As you are looking at background information, you should also note any subtopics or concepts about which there is controversy or consensus. The author may present one viewpoint and then an opposing viewpoint, something you may do in your literature review as well. Similarly, they may present facts that scholars in the field have come to consensus on and describe the ways in which different sources support these conclusions.

Sources of interest

Note any relevant sources the author cites. If there is any background information you plan to use, note the original source of that information. When you write your literature review, cite the original source of a piece of information you are using, which may not be where you initially read it. Remember that you should read and refer to the primary source. If you are reading Article A and the author cites a fact from Article B, you should note Article B in your annotations and use Article B when you cite the fact in your paper. You should also make sure Article A interpreted Article B correctly and scan Article B for any other useful facts.

Research question/Purpose

Authors should be clear about the purpose of their article. Charitable authors will give you a sentence that starts with something like this:

  • “The purpose of this research project was…”
  • “Our research question was…”
  • “The research project was designed to test the following hypothesis…”

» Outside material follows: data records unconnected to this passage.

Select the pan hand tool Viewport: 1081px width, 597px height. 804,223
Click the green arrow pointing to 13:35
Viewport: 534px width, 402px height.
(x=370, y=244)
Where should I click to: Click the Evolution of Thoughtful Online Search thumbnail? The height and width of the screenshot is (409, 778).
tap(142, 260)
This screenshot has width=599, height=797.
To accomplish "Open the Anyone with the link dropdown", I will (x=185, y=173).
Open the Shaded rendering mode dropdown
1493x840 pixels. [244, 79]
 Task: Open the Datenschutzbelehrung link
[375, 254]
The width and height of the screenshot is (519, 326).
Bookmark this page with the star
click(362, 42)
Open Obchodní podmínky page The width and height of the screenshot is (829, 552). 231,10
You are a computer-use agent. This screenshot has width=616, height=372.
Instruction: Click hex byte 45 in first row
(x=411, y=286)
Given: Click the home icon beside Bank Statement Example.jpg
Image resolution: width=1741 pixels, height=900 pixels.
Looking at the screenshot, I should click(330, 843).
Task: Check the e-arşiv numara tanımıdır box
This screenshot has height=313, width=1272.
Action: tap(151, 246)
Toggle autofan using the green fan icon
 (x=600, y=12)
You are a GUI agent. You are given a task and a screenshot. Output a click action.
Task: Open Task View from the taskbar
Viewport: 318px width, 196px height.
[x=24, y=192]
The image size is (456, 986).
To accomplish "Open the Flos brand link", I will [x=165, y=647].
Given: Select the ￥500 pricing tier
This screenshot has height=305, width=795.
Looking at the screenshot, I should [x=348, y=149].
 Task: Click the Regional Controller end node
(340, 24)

Unfortunately, not all authors are so clear, and you may to hunt around for the research question or hypothesis. Generally, in an empirical article, the research question or hypothesis is at the end of the introduction. In non-empirical articles, the author will likely discuss the purpose of the article in the abstract or introduction.

Results

We will discuss in greater detail how to read the results of empirical articles in Chapter 5. For now, just know that you should highlight any of the key findings of an article. They will be described very briefly in the abstract, and in much more detail in the article itself. In an empirical article, you should look at both the ‘Results’ and ‘Discussion’ sections. For a non-empirical article, the key findings will likely be in the conclusion. You can also find them in the topic or concluding sentences in a paragraph within the body of the article.

Measures

How do researchers know something when they see it? Found in the ‘Methods’ section of empirical articles, the measures section is where researchers spell out the tools, or measures, they used to gather data. For quantitative studies, you will want to get familiar with the questions researchers typically use to measure key variables. For example, to measure domestic violence, researchers often use the Conflict Tactics Scale. The more frequently used and cited a measure is, the more we know about how well it works (or not). Qualitative studies will often provide at least some of the interview or focus group questions they used with research participants. They will also include information about how their inquiry and hypotheses may have evolved over time. Keep in mind however, sometimes important information is cut out of an article during editing. If you need more information, consider reaching out to the author directly. Before you do so, check if the author provided an appendix with the information you need or if the article links to a their data and measures as part open data sharing practices.

Sample

Who exactly were the study participants and how were they recruited? In quantitative studies, you will want to pay attention to the sample size. Generally, the larger the sample, the greater the study’s explanatory power. Additionally, randomly drawn samples are desirable because they leave any variation up to chance. Samples that are conducted out of convenience can be biased and non-representative of the larger population. In qualitative studies, non-random sampling is appropriate but consider this: how well does what we find for this group of people transfer to the people who will be in your study? For qualitative studies and quantitative studies, look for how well the sample is described and whether there are important characteristics missing from the article that you would need to determine the quality of the sample.

Limitations

Honest authors will include these at the end of each article. But you should also note any additional limitations you find with their work as well.

Your annotations

These are just a few suggested annotations, but you can come up with your own. For example, maybe there are annotations you would use for different assignments or for the problem statement in your research proposal. If you have an argument or idea that keeps coming to mind when you read, consider creating an annotation for it so you can remember which part of each article supports your ideas. Whatever works for you. The goal with annotation is to extract as much information from each article while reading, so you don’t have to go back through everything again. It’s useless to read an article and forget most of what you read. Annotate!

Key Takeaways

  • Begin your search by reading thorough and cohesive literature reviews. Review articles are great sources of information to get a broad perspective of your topic.
  • Don’t read an article just to say you’ve read it. Annotate and take notes so you don’t have to re-read it later.
  • Use software or paper-and-pencil approaches to write notes on articles.
  • Annotation is best used when closely reading an empirical study highly similar to your research project.

Exercises

  • Select an empirical article highly related to the study you would like to conduct.
  • Annotate the article using the aforementioned annotations and create some of your own.
  • Create the first draft of a summary table with key information from this empirical study that you would like to compare to other empirical studies you closely read.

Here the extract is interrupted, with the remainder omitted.